- [What the exercise asks] What are the lines from the top of the entries through the one with "Task: Click the password"? Write them out exactly, with no pictures.

- [Given data]
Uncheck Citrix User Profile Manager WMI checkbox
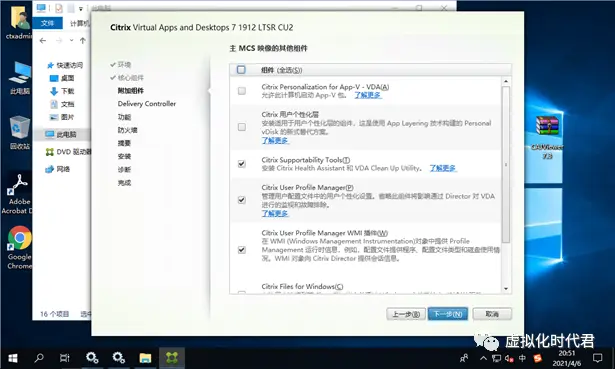pyautogui.click(x=242, y=250)
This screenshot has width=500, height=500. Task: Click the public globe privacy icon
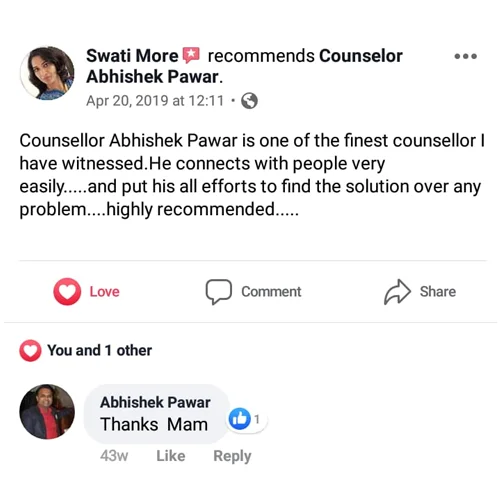[249, 101]
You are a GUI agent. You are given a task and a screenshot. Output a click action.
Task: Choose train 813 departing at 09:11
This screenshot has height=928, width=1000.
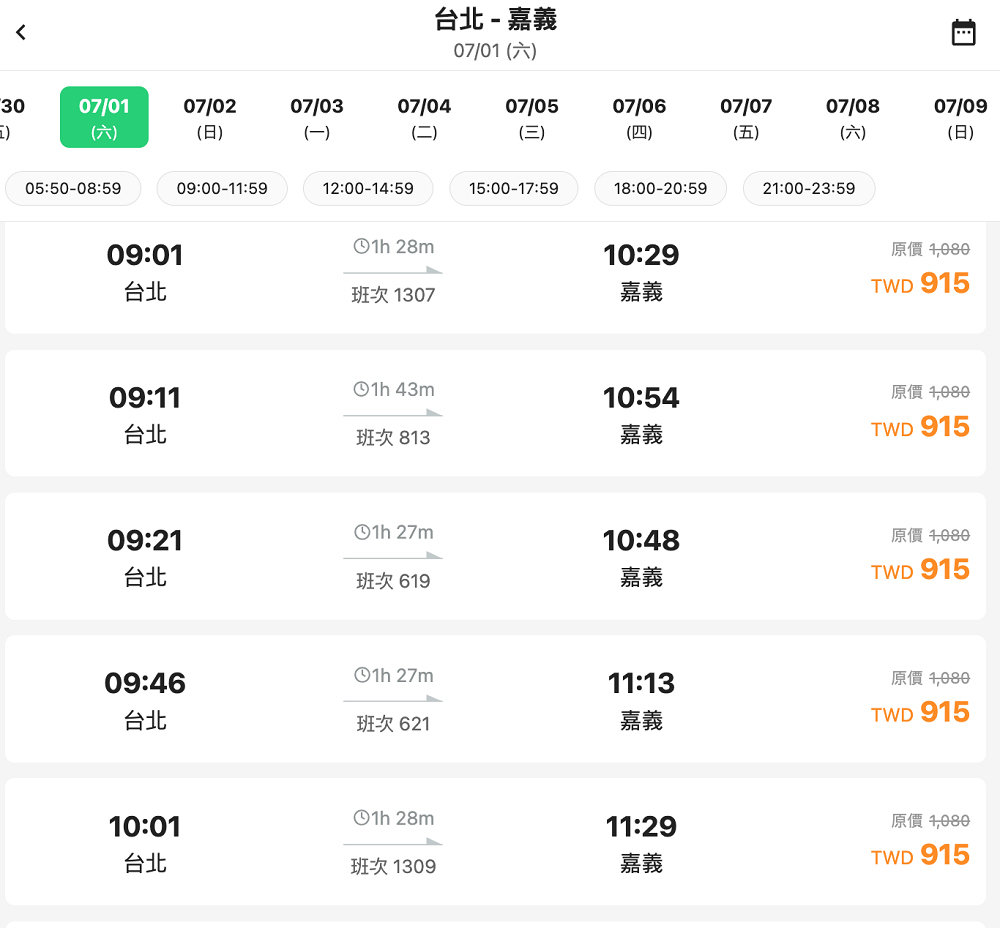click(x=495, y=413)
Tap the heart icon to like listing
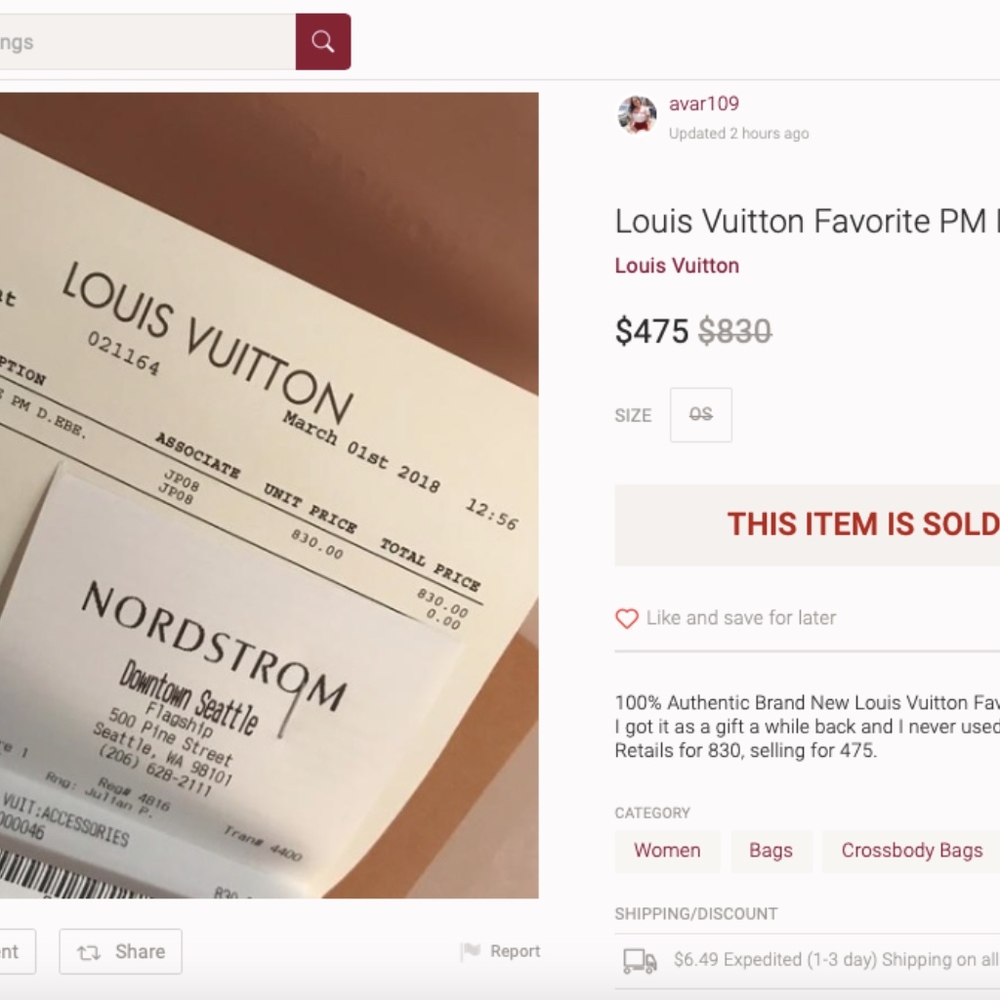1000x1000 pixels. [x=627, y=619]
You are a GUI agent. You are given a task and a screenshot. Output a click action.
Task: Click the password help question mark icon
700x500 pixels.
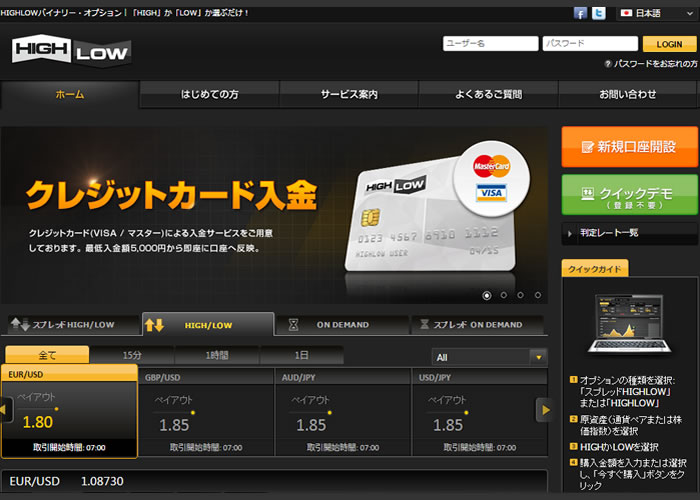[x=607, y=64]
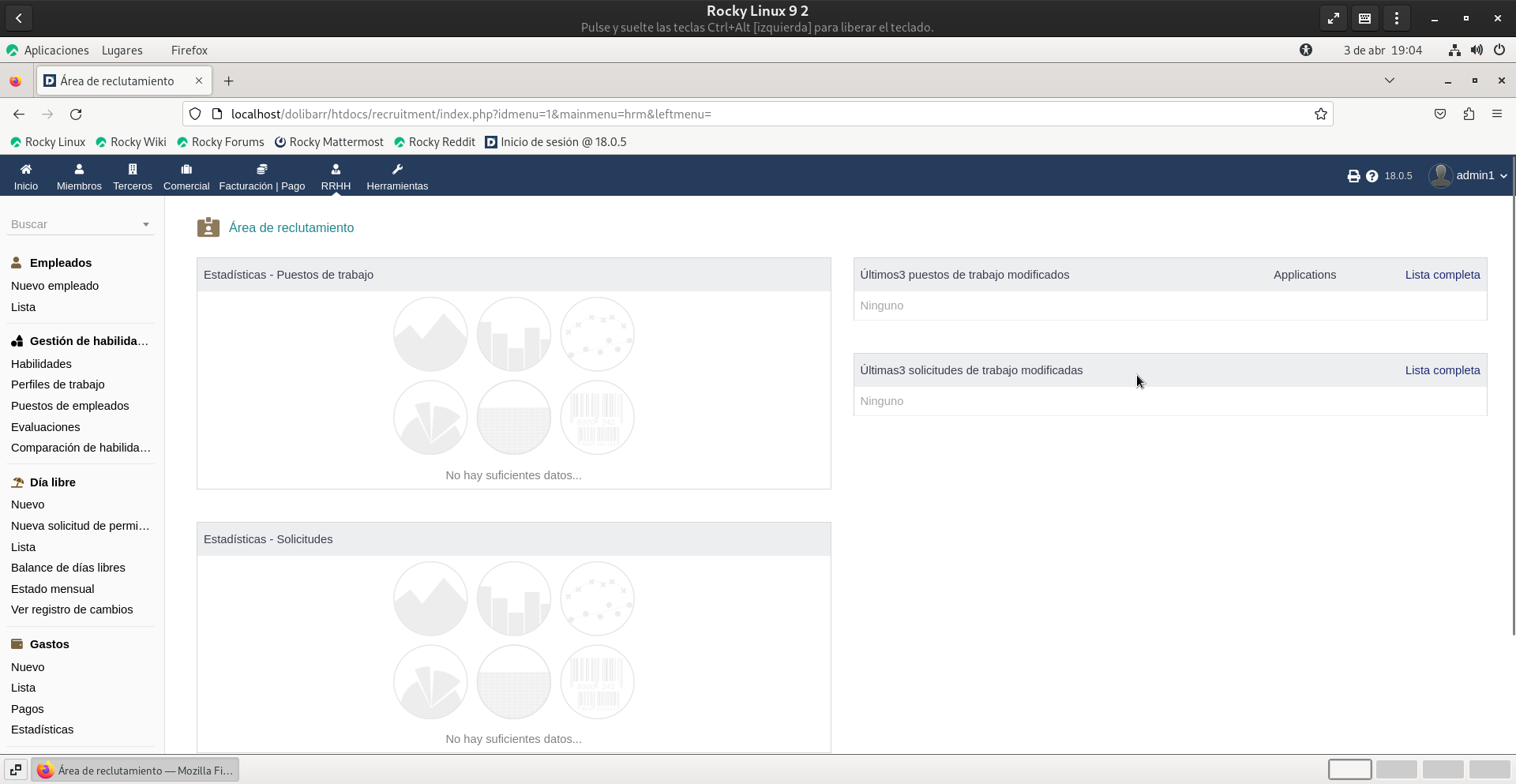Open the Firefox list all tabs chevron
This screenshot has width=1516, height=784.
[1390, 81]
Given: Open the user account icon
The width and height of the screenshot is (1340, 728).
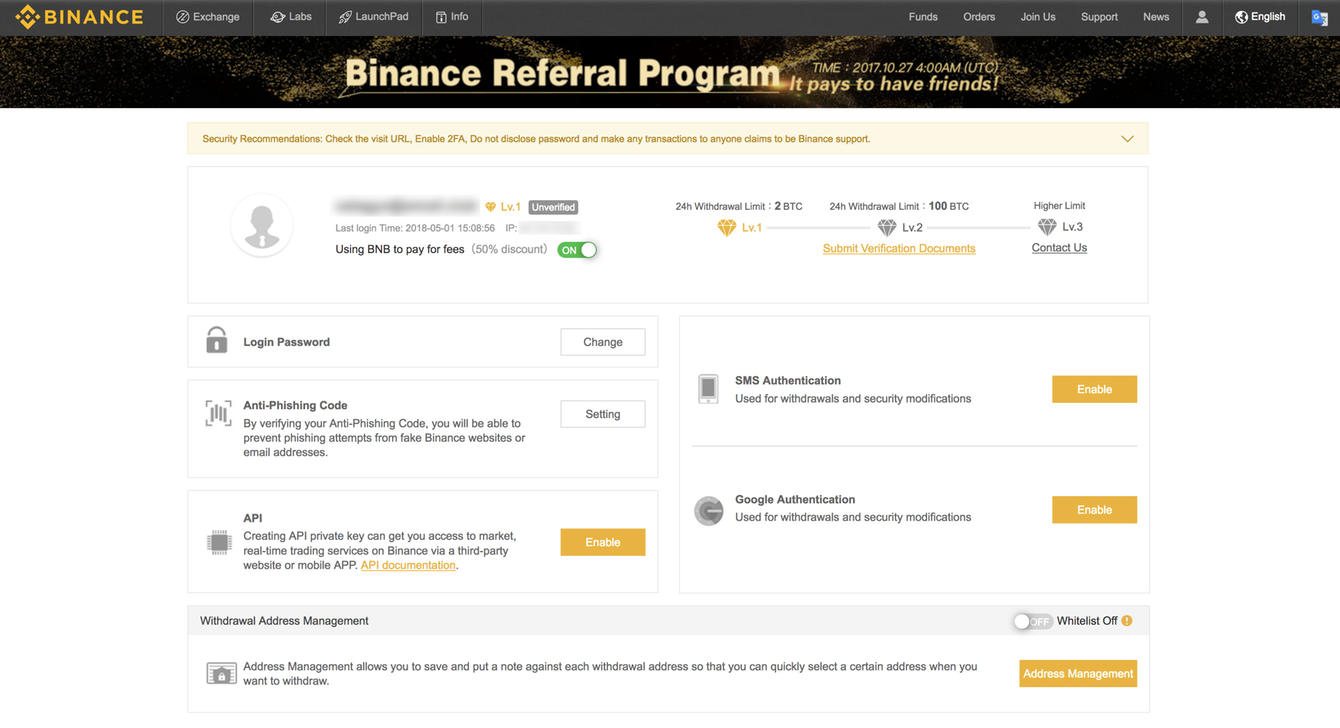Looking at the screenshot, I should click(x=1202, y=17).
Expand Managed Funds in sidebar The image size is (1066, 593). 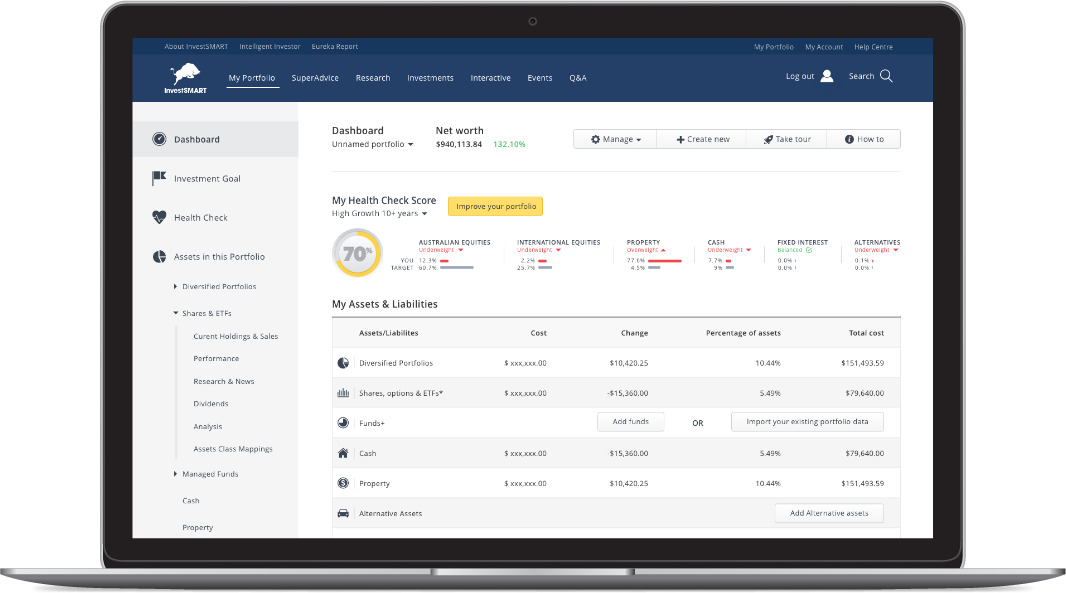[x=176, y=475]
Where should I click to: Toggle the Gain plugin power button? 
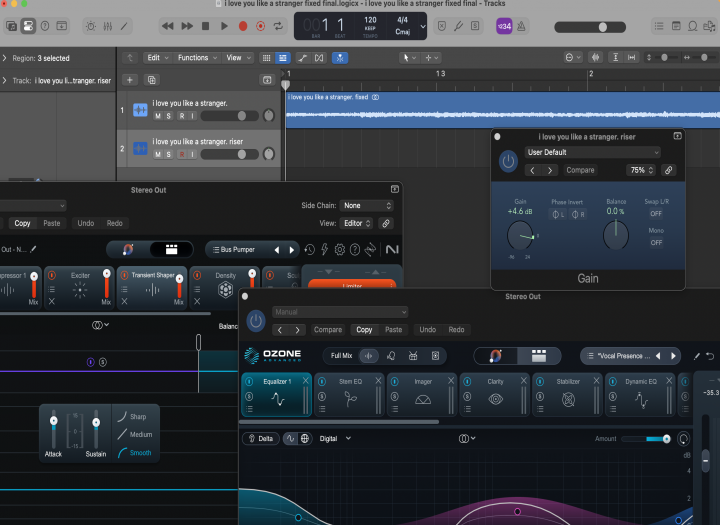509,161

- [Exercise answer]
Uncheck Citrix User Profile Manager WMI checkbox
pyautogui.click(x=242, y=250)
This screenshot has width=500, height=500. Task: Click the public globe privacy icon
[249, 101]
You are a GUI agent. You are given a task and a screenshot. Output a click action.
Task: Choose train 813 departing at 09:11
This screenshot has height=928, width=1000.
click(x=495, y=413)
Tap the heart icon to like listing
1000x1000 pixels. [x=627, y=619]
You are a GUI agent. You are given a task and a screenshot. Output a click action.
Task: Click the password help question mark icon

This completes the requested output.